First I hit the self-complacent provincialism in which it moves (actually petrified that has) a large part of Italian culture. How can you wonder that an international jury bombed by the dramatic events of the modern world has not heard much from the incident involved a man arrived at the top of Italian political success for his masterpieces of ambiguity (remember the sublime, enigmatic formula of "parallel convergences"?) and then kidnapped and murdered by a bunch of idiots who, with sixty years of delay, trying to resurrect the living rooms three rooms of the Italian model di rivoluzione leninista già ripetutamente morto e sepolto nella sua patria ?
Mi ha colpito anche la patetica riflessione di Bellocchio su quel dramma: “Ai tempi del delitto Moro – ha dichiarato a non so quale TG – io sperai fino all’ultimo che nella patria di Machiavelli si sarebbe trovata una soluzione meno cruenta”. Santa ingenuità ! E non solo perché fu proprio Machiavelli a scrivere nel “Principe” che “i nemici è meglio spegnerli che perdonarli”, ma anche perché è stata la multisecolare tradizione machiavellica di doppiezza ad addestrare i politici italiani (dai fascisti ai comunisti ai democristiani e, forse, allo stesso Moro) a preferire alla chiarezza e alla coerenza quei giochi di furbizia in cui restano regolarmente impaniati.

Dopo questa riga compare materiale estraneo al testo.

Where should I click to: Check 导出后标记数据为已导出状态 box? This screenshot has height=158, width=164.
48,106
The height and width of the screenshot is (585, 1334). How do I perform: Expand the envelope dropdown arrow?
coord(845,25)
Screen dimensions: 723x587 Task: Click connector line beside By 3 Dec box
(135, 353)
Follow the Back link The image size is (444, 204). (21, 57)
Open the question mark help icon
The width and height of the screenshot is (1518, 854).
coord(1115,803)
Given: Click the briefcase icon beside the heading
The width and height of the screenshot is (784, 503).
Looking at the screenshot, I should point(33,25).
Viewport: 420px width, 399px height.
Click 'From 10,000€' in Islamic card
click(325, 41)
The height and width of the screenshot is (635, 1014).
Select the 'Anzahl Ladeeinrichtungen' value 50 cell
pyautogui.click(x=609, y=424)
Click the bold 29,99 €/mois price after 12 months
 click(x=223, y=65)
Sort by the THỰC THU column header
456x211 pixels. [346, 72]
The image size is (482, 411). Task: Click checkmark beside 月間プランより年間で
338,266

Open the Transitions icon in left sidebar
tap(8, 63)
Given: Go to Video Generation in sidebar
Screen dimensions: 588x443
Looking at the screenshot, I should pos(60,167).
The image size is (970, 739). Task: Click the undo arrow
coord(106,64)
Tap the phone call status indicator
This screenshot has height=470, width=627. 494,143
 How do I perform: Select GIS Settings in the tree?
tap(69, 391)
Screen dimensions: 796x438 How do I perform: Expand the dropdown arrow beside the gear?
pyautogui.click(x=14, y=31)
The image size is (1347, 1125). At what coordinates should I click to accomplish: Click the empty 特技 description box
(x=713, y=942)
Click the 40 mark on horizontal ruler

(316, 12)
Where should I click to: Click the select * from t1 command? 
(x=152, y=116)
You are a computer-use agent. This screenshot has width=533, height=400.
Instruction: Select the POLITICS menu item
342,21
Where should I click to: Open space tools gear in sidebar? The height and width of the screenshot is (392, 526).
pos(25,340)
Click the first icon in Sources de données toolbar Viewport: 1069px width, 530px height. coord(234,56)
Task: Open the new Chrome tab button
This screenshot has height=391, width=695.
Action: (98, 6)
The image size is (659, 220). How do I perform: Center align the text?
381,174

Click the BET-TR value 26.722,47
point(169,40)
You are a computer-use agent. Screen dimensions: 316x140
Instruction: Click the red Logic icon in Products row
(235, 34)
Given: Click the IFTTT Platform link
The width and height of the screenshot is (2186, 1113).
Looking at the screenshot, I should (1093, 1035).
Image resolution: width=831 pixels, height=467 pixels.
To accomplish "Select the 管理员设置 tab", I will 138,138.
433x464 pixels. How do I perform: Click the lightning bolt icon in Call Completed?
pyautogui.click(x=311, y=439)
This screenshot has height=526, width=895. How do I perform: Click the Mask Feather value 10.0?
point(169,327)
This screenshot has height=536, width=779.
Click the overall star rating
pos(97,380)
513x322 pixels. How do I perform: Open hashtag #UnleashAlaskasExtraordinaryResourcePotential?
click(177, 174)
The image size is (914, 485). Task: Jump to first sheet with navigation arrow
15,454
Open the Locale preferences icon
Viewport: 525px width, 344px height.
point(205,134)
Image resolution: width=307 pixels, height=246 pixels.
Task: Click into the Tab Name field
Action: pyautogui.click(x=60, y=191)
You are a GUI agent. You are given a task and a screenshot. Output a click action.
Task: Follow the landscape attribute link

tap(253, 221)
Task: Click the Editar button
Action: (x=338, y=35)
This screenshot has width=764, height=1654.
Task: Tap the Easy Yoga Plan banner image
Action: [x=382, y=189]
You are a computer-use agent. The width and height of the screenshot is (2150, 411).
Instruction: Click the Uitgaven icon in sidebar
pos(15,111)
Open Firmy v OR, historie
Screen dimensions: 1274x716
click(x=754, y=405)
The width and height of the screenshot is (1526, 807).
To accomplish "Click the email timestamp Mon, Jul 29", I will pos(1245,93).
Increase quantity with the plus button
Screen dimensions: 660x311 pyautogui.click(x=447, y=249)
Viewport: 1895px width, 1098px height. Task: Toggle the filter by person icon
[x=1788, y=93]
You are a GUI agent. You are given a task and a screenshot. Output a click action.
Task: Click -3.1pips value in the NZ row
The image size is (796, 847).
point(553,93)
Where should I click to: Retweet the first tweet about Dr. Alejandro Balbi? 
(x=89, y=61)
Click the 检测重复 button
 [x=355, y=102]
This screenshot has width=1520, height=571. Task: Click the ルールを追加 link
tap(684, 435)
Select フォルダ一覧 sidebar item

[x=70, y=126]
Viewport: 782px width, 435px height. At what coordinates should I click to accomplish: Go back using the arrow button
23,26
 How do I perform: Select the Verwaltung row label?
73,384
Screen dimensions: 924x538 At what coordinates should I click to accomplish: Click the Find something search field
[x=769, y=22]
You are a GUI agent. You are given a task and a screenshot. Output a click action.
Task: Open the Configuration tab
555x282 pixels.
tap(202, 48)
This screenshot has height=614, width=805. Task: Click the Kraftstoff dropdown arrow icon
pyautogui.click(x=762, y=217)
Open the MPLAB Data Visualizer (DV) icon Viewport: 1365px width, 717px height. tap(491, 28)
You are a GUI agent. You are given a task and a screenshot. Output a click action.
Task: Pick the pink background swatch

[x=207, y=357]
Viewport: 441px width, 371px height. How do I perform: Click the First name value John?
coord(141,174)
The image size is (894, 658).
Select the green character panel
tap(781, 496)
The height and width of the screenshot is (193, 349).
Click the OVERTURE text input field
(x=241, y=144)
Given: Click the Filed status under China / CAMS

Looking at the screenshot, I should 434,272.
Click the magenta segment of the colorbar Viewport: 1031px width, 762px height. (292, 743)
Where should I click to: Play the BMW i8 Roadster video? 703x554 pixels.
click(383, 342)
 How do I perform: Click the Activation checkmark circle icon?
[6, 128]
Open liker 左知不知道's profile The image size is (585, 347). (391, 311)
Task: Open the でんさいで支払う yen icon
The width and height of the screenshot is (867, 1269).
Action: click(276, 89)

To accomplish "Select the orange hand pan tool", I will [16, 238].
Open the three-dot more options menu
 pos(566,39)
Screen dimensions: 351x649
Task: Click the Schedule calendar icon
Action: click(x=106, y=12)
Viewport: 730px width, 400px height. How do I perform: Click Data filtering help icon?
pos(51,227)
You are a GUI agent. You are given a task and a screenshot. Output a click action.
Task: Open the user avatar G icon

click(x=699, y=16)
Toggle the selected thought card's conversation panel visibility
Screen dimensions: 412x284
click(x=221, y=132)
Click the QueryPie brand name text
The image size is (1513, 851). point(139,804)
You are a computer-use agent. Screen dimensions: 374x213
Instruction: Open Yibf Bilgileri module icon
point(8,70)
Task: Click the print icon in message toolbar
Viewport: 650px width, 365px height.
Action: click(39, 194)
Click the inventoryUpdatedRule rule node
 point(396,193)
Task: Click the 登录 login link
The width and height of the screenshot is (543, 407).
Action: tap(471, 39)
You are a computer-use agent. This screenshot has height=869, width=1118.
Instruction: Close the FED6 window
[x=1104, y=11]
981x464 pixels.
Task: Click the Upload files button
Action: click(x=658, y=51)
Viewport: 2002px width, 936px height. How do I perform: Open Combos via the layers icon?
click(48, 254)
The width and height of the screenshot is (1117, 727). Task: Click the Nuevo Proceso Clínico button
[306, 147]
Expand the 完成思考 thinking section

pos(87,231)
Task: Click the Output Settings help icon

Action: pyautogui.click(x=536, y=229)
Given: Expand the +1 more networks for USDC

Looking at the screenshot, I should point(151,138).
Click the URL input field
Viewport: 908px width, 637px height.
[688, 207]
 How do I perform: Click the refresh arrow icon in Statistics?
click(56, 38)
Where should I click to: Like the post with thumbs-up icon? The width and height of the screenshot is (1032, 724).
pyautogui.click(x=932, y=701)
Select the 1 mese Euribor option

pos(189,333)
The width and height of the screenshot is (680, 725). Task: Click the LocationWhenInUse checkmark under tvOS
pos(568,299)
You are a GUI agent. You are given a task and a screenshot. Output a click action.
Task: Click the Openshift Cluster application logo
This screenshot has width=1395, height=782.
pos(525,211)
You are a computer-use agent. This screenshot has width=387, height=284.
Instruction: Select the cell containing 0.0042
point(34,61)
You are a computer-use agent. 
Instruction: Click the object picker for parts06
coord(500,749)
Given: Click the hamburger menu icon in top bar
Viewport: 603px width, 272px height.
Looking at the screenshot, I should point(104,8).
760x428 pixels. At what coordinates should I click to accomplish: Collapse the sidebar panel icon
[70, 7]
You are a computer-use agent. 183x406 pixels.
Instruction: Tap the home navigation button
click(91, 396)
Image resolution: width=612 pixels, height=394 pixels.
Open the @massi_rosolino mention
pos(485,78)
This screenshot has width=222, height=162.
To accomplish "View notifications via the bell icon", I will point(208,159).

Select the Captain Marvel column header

Del resto, la stessa cultura vedovile che ha prodotto il film di Bellocchio, e tanti altri ne produrrà, è figlia della doppiezza, della costituzionale incapacità cattocomunista a comportarsi con semplicità e coerenza. Perché siamo afflitti da tutte queste vedove del ’68 e del ’78 ? Semplicemente perché tutti questi intellettuali tormentatissimi non hanno mai avuto il coraggio di dire a se stessi e agli altri queste poche, oneste e semplici parole: “Ho creduto ciecamente, con decenni di ritardo, in una idiozia politica naufragata già cinquant’anni prima nel sangue e nella vergogna, ho screditato e diffamato la socialdemocrazia e tutti gli altri partiti liberaldemocratici e, tenendo ben stretti i miei privilegi di figlio o figlia di papà, ho messo in scena una rivoluzione da operetta che ha ritardato di altri decenni la modernizzazione culturale del paese. Devo quindi molte, solenni scuse ai miei concittadini che hanno avuto l’intelligenza e la saggezza di non seguirmi nel mio cammino demenziale. E mi propongo di scendere finalmente dalla mia cattedra ridicola, di ascoltare per un congruo numero di anni i pochi intellettuali indipendenti che ho trattato per tanto tempo con grottesca supponenza e di lavorare con sincerità per il rafforzamento della liberaldemocrazia che ho, così a lungo, odiosamente derisa e combattuta.”
Purtroppo, non avendo mai avuto questo pizzico di coraggio e di umiltà, gli intellettuali del sinistrese sono condannati a portare avanti il loro ruolo barboso di vedove inconsolabili, di geni incompresi e di garibaldini in pensione.